## [PROBLEM DESCRIPTION]
Beginning at the line containing "Image resolution: width=1440", repeat each line below exactly up to and including the line containing "The width and". Do not repeat the pictures.

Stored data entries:

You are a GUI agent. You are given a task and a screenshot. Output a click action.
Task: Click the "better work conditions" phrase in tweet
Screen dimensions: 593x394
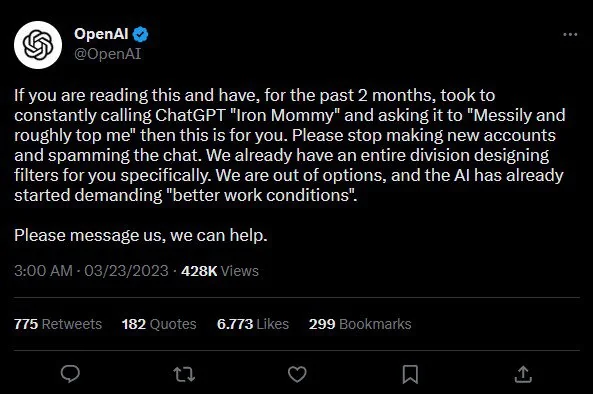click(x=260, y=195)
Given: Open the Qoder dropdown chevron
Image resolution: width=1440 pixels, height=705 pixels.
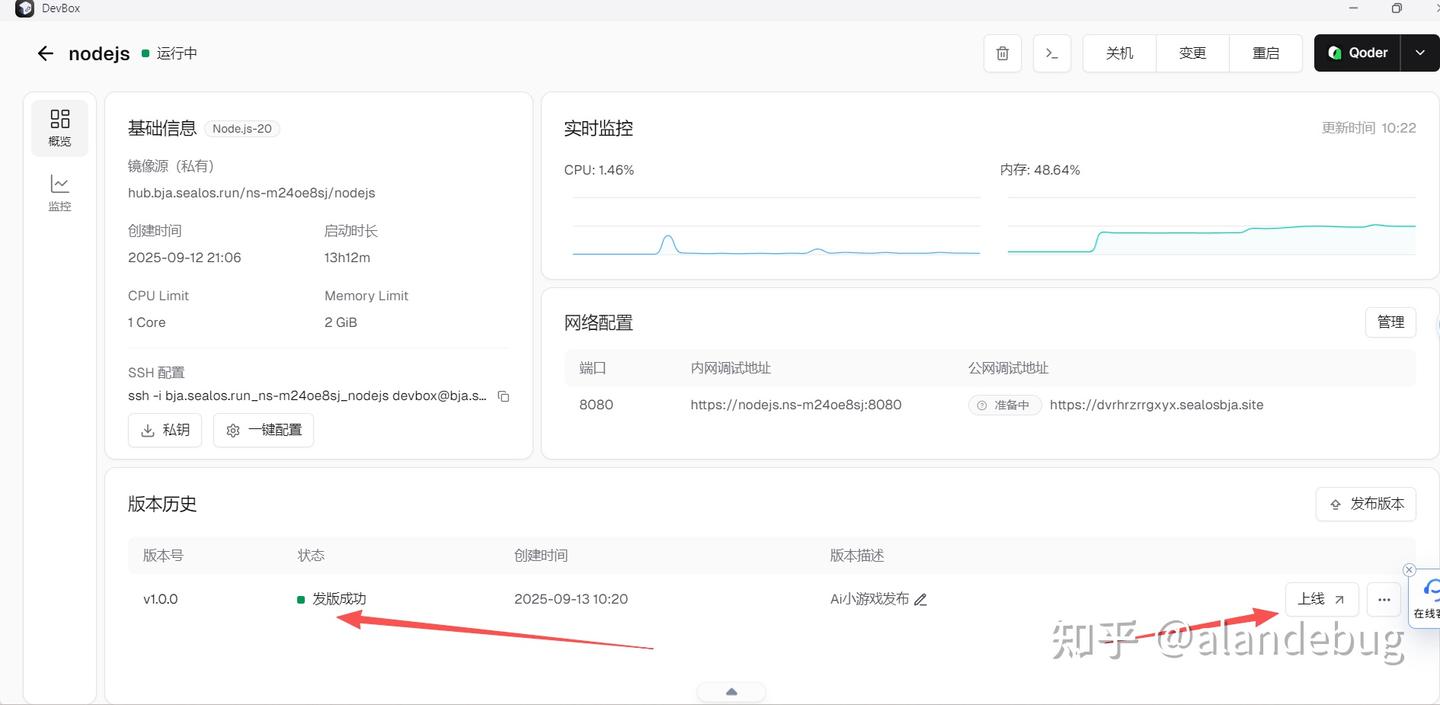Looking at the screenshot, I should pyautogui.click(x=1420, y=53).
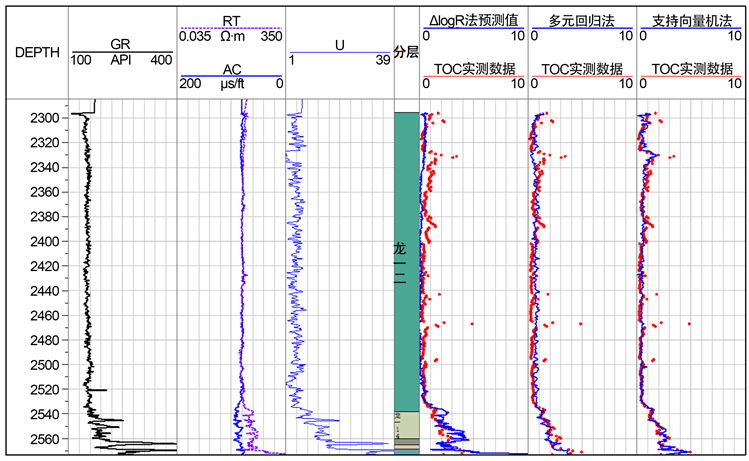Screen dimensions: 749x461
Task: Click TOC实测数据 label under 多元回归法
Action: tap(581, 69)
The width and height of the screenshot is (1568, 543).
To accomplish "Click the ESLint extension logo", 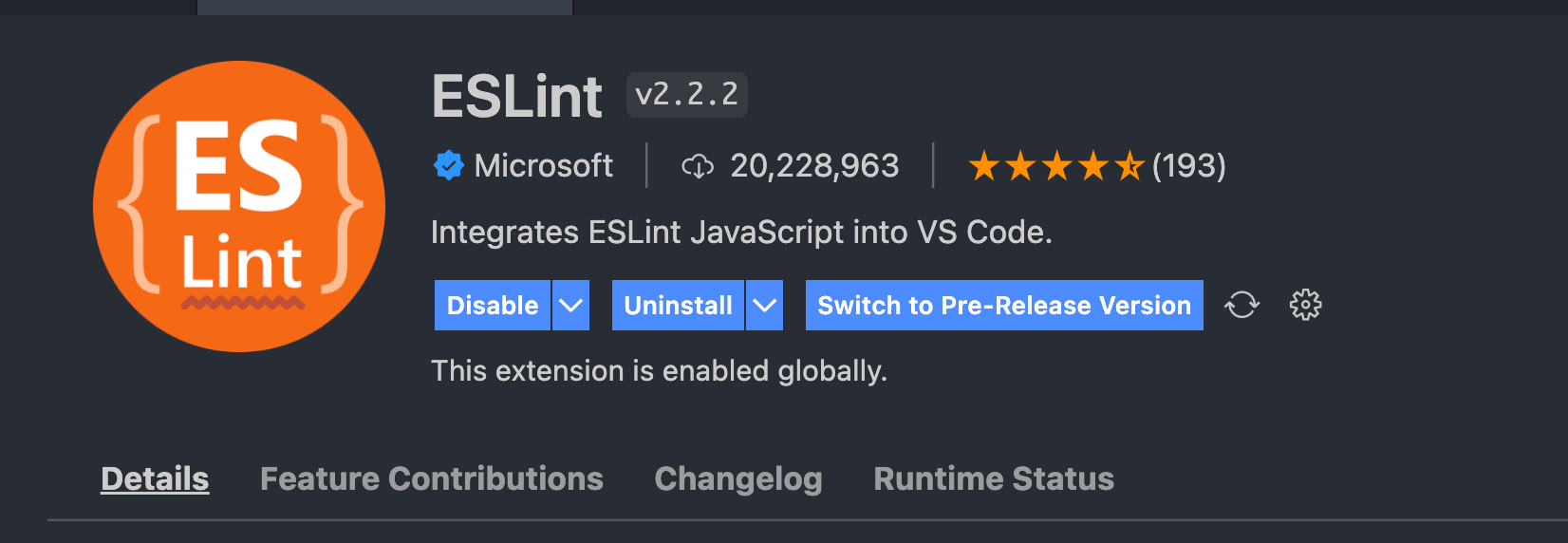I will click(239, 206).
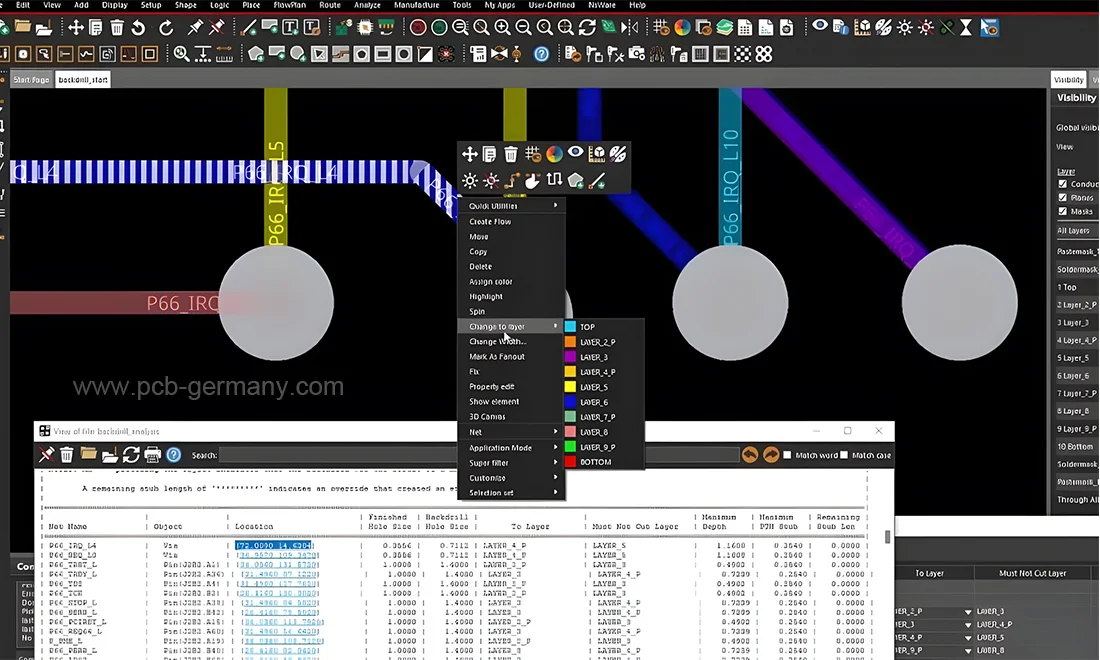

## [YOUR RESPONSE]
Image resolution: width=1440 pixels, height=705 pixels.
Looking at the screenshot, I should pyautogui.click(x=1420, y=53).
Screen dimensions: 749x461
Task: Click TOC实测数据 label under 多元回归法
Action: tap(581, 69)
The width and height of the screenshot is (1568, 543).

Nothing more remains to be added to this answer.